深々と溜息を吐き出して、それでも頭が痛い、とこめかみを擦りながら、
「・・・・・皮を剥くのはカンナでもスライサーでもなく、ピーラー! ちなみに俺は使わないからそんなものない! 肉は野菜と同じサイズに均等に切れ。火の回りが違ってくるだろ。玉ねぎはそんなに薄くスライスしてどうする? せめて一センチくらいの幅を取れ! それからその大根は何に使うつもりだ? カレーに入れるつもりか? サラダ用だろ、角切りにしてどうする! ジャガイモの皮、そんなに分厚く切って身はどこだよ・・・」
「・・・・・・・」
一気に言われて、五人はそれぞれの手許を見ながら何も言えなかった。
「・・・まず、本を読むってこともしないのかお前らは・・・」
カレーくらいまともに作ってくれ、と鹿内は何度目かの溜息を吐いたのだった。





今回の調理実習は、そもそもの言い出しっぺは貴弘である。
いつも美味しい料理を作ってくれる夏流に、たまには作って返したい、と言い出したことが発端だった。
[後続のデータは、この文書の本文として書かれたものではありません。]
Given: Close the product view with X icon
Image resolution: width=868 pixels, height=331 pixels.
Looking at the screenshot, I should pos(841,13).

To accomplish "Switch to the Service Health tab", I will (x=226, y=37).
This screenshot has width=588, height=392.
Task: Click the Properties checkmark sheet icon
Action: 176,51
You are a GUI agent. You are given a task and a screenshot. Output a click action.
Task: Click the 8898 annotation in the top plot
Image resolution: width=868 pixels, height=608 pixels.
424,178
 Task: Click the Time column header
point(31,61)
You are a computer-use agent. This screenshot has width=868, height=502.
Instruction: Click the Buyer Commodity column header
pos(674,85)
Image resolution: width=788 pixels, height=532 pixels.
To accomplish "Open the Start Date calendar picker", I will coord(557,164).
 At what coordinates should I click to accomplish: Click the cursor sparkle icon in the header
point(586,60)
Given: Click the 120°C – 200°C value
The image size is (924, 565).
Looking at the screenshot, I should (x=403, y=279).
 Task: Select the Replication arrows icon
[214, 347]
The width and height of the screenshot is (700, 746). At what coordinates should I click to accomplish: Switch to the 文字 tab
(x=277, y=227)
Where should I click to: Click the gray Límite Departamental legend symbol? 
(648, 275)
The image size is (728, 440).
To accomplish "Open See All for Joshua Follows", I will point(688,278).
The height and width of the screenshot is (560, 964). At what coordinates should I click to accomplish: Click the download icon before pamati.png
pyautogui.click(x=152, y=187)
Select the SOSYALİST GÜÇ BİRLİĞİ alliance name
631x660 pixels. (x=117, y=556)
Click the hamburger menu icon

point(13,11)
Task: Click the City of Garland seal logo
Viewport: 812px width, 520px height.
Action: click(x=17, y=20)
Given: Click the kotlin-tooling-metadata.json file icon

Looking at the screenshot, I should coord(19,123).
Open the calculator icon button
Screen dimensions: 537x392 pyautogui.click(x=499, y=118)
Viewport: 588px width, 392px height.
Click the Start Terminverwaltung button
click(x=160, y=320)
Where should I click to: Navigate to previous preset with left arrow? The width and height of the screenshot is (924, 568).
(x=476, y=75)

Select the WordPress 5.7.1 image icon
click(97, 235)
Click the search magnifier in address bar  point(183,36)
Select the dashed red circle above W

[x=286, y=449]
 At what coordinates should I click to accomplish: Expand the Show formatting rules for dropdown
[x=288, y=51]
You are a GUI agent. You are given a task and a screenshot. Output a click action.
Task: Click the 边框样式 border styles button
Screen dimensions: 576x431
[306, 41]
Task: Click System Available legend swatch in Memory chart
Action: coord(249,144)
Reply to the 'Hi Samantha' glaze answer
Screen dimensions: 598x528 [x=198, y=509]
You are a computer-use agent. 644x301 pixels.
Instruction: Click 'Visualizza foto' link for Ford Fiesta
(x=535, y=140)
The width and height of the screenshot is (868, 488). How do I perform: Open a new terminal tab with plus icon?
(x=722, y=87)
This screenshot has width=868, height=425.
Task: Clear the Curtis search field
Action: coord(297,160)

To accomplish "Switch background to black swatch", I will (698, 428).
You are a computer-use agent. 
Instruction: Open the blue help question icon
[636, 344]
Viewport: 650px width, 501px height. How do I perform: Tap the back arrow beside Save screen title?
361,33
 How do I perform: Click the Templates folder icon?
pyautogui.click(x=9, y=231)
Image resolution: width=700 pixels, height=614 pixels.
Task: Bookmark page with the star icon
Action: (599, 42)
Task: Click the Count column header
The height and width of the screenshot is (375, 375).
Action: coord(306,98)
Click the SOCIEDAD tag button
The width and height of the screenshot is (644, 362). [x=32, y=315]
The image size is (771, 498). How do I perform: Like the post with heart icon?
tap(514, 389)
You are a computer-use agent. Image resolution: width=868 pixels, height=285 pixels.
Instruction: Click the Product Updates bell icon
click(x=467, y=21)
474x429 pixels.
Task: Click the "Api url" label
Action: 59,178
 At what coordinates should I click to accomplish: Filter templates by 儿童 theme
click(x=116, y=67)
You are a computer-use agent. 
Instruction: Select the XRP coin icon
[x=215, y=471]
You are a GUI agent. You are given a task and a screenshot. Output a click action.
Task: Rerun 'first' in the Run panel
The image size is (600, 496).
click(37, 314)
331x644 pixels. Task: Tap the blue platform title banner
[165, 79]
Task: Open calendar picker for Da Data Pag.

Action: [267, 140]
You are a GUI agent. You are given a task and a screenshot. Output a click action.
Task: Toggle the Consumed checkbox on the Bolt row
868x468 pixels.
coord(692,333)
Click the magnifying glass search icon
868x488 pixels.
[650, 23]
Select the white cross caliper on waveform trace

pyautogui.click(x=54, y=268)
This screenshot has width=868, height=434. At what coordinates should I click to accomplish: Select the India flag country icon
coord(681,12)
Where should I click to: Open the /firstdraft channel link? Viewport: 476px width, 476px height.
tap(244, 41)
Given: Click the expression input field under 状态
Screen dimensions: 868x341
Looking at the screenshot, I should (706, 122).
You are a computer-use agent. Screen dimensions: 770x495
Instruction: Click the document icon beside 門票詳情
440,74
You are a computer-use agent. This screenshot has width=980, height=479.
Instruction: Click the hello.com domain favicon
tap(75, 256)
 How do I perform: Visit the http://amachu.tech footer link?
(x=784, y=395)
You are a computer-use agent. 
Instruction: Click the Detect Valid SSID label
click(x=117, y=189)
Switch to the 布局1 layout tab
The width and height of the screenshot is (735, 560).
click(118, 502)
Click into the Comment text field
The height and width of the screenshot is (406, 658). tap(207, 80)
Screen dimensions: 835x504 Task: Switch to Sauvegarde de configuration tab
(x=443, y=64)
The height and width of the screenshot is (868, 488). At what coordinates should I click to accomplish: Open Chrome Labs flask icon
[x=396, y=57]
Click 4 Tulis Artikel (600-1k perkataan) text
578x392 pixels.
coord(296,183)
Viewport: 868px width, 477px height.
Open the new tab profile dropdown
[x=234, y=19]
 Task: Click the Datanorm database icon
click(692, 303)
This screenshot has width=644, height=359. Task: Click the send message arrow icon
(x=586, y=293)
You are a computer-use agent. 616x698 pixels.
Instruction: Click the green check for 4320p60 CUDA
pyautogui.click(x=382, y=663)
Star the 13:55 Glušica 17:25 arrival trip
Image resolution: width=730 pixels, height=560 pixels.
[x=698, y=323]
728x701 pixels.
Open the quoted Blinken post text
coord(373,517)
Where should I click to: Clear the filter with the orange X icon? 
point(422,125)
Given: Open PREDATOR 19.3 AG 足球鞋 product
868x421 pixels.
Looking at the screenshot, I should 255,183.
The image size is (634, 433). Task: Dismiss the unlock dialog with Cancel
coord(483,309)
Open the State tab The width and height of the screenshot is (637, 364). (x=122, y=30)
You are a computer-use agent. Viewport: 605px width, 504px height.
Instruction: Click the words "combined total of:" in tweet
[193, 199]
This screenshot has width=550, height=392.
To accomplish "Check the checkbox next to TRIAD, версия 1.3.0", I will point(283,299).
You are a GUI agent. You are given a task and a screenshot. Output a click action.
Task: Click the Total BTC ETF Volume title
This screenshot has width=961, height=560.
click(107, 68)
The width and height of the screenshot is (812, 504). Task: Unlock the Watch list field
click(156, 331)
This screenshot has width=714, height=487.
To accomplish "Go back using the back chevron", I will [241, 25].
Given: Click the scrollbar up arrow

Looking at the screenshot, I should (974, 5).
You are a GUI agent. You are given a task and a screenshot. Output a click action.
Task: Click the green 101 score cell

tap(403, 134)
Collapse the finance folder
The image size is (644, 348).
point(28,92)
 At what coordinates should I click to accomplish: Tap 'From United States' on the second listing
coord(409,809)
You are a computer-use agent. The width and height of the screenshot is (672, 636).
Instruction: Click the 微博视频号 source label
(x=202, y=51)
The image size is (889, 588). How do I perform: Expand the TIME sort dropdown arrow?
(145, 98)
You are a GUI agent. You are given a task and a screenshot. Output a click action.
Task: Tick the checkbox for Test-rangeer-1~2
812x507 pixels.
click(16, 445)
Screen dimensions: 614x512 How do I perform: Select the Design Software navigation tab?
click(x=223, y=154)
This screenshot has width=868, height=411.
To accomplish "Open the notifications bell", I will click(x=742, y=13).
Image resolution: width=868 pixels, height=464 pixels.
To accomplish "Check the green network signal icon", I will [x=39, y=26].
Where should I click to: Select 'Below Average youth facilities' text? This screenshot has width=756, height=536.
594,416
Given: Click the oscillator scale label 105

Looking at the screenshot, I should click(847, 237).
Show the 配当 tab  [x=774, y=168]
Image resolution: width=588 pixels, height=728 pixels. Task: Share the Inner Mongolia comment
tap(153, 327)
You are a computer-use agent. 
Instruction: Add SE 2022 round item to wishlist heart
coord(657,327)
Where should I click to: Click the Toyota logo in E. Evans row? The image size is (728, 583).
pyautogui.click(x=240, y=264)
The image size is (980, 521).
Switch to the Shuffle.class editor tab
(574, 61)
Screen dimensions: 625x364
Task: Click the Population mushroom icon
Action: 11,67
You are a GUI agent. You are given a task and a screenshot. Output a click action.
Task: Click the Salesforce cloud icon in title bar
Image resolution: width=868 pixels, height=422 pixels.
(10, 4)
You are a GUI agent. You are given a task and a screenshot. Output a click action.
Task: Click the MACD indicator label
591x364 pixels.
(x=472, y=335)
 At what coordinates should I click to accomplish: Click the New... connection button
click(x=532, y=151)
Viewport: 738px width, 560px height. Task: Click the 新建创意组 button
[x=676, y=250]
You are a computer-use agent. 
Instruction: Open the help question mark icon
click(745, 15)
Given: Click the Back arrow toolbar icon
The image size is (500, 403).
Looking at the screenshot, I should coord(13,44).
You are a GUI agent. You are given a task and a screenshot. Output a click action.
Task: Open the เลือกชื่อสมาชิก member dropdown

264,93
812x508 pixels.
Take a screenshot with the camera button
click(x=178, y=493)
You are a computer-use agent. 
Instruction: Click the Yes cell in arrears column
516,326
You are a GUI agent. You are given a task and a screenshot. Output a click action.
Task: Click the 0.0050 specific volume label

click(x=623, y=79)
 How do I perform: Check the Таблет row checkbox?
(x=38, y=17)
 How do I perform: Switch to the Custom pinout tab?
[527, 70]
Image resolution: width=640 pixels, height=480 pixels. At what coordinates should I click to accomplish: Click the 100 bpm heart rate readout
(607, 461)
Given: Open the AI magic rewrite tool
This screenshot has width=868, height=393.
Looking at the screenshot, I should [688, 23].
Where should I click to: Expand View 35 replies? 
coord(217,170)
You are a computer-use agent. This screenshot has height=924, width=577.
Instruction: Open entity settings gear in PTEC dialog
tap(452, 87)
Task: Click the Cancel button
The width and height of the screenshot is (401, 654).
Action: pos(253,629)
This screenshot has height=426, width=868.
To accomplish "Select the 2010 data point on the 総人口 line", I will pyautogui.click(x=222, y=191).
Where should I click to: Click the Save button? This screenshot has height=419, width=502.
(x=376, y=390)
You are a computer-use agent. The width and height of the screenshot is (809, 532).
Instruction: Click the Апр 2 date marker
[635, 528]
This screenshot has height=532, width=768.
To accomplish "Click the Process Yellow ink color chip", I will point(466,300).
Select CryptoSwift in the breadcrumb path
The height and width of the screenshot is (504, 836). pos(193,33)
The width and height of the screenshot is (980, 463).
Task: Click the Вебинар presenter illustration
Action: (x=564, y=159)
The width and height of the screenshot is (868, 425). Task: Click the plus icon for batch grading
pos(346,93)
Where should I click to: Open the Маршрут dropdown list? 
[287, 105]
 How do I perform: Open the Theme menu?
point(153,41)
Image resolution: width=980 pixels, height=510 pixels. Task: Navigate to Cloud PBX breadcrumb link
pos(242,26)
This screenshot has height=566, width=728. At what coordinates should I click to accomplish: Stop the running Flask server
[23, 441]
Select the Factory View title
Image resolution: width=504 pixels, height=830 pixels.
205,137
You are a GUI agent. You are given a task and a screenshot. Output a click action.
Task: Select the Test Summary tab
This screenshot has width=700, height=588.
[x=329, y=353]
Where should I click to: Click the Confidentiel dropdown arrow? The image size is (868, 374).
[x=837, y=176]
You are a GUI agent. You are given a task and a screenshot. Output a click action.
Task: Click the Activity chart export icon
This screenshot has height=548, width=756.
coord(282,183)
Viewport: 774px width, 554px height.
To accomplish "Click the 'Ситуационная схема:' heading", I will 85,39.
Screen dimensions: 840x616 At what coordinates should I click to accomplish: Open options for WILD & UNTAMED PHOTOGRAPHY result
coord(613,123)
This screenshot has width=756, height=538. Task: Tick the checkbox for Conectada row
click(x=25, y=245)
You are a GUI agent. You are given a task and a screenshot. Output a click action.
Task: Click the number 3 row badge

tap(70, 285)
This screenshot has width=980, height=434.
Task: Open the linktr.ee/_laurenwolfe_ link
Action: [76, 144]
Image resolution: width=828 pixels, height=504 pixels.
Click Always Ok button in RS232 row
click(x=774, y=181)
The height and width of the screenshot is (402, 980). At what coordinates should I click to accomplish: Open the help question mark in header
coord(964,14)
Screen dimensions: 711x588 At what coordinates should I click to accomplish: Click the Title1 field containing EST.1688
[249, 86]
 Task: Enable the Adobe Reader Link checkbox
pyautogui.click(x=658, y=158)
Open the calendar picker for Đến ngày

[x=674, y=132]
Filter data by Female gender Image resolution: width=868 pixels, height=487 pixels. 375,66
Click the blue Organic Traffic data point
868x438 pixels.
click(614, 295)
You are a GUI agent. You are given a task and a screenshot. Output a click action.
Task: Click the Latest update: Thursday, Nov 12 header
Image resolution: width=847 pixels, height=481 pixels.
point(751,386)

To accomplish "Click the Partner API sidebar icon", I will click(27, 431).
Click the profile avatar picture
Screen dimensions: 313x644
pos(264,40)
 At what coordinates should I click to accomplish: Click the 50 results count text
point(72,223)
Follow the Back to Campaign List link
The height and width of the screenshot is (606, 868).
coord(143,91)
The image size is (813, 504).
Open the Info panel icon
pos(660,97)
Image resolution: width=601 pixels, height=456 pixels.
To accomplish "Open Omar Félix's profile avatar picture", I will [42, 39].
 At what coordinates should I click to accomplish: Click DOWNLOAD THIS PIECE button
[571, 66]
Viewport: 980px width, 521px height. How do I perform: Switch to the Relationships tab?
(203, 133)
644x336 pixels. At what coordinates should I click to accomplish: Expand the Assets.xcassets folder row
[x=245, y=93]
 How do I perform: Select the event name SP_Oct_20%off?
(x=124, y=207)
家事は一切初心者だという貴弘に、初めから高等な料理は誰も期待することはない。
それなら簡単な料理を一緒に作って練習しよう、と言って集まったのが自由に料理も出来て家族に気兼ねもない鹿内の部屋になったのだ。
メニューは定番らしく、カレーライス。
それから飲み会になる予定なのでつまみも作ってみたい、となるラインナップだった。
ここの主である鹿内に、全ての指摘を受けて五人は言葉もない。
もはや切ってしまったりしたものを、どうすればいいのかすら分からないのだ。
「・・・もう、切ったものは仕方ないだろ、なんとかする。肉はもっと小さく切り直せ。大根は五ミリ角くらいまで切ってしまえ。ジャガイモは、出来るだけ薄く皮を剥け! 春杉、冷蔵庫開けたらタッパにタレを作ってあるから出して。それ、から揚げ用の付けダレ、鶏肉適当な大きさに切って暫く漬けておけ」
言われたように冷蔵庫に近かった春杉が色の濃い液体の入ったそれを取り出して、鶏肉を掴んだ。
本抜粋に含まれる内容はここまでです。